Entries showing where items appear
··········

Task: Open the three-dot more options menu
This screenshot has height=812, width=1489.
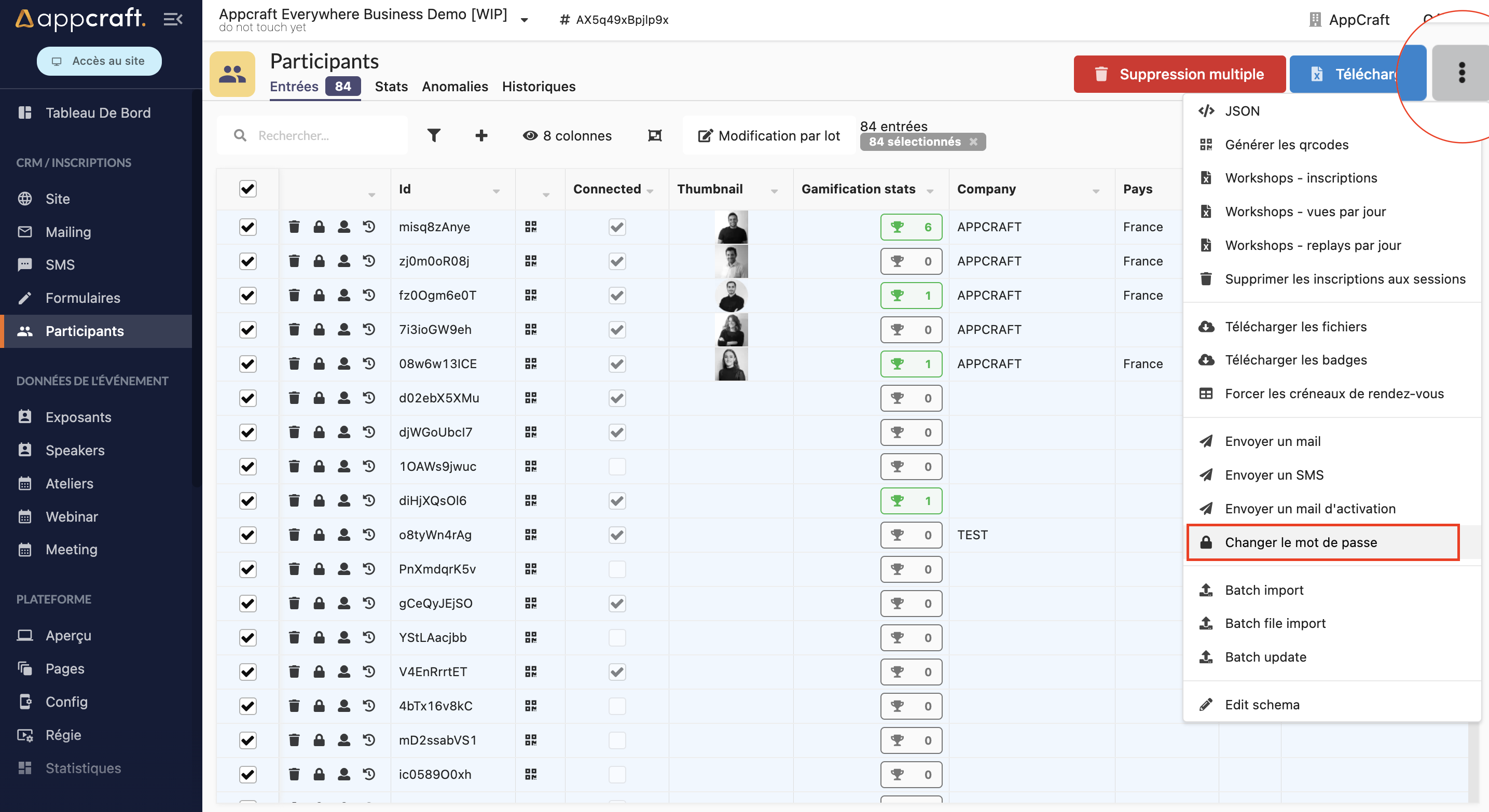Action: click(x=1462, y=73)
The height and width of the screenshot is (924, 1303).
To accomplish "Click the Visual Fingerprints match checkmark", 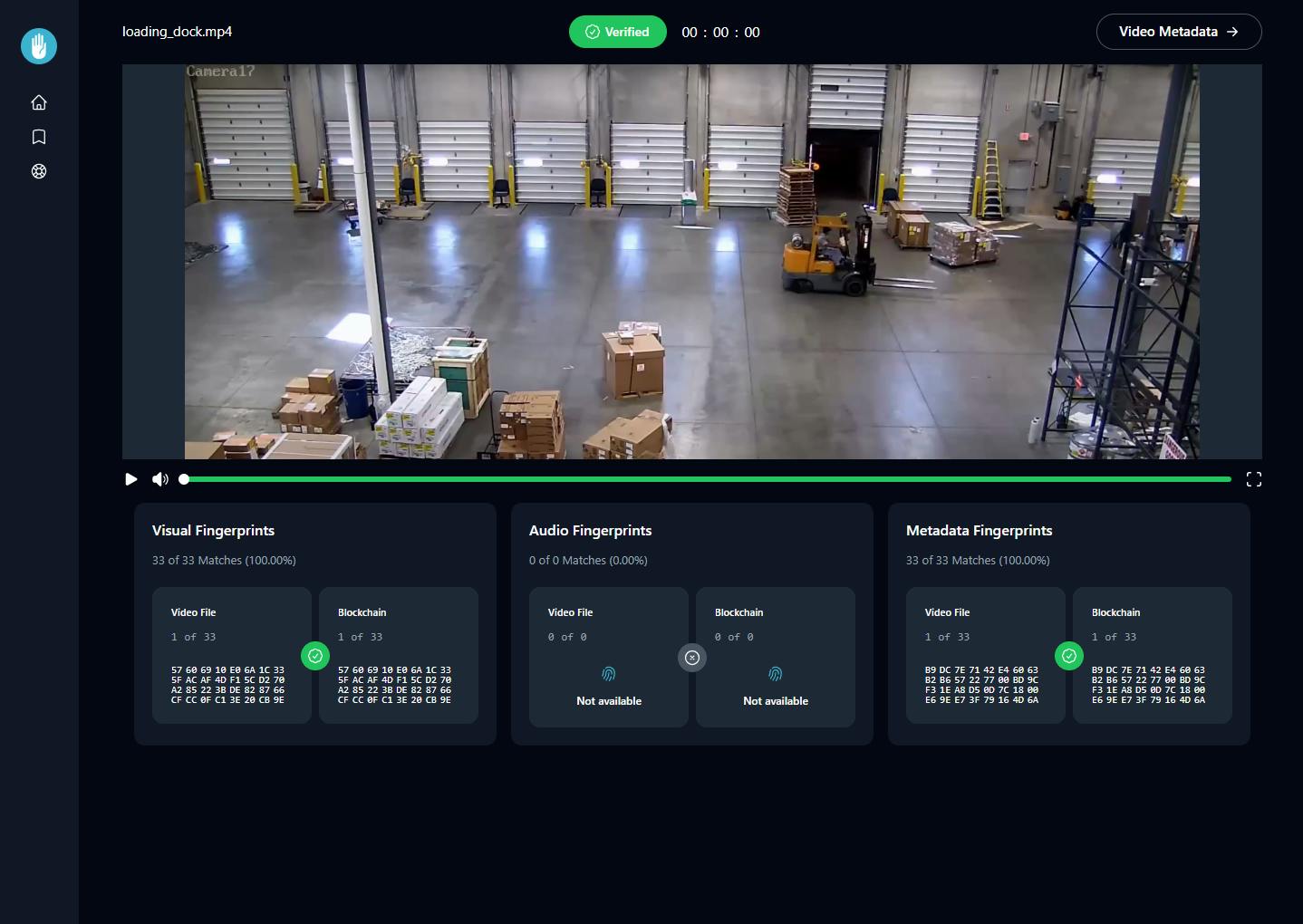I will pos(315,656).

··········

### Exercise prompt
Tally the lines in the records that contain the word "height", and reply with the count alone.

### Solution
2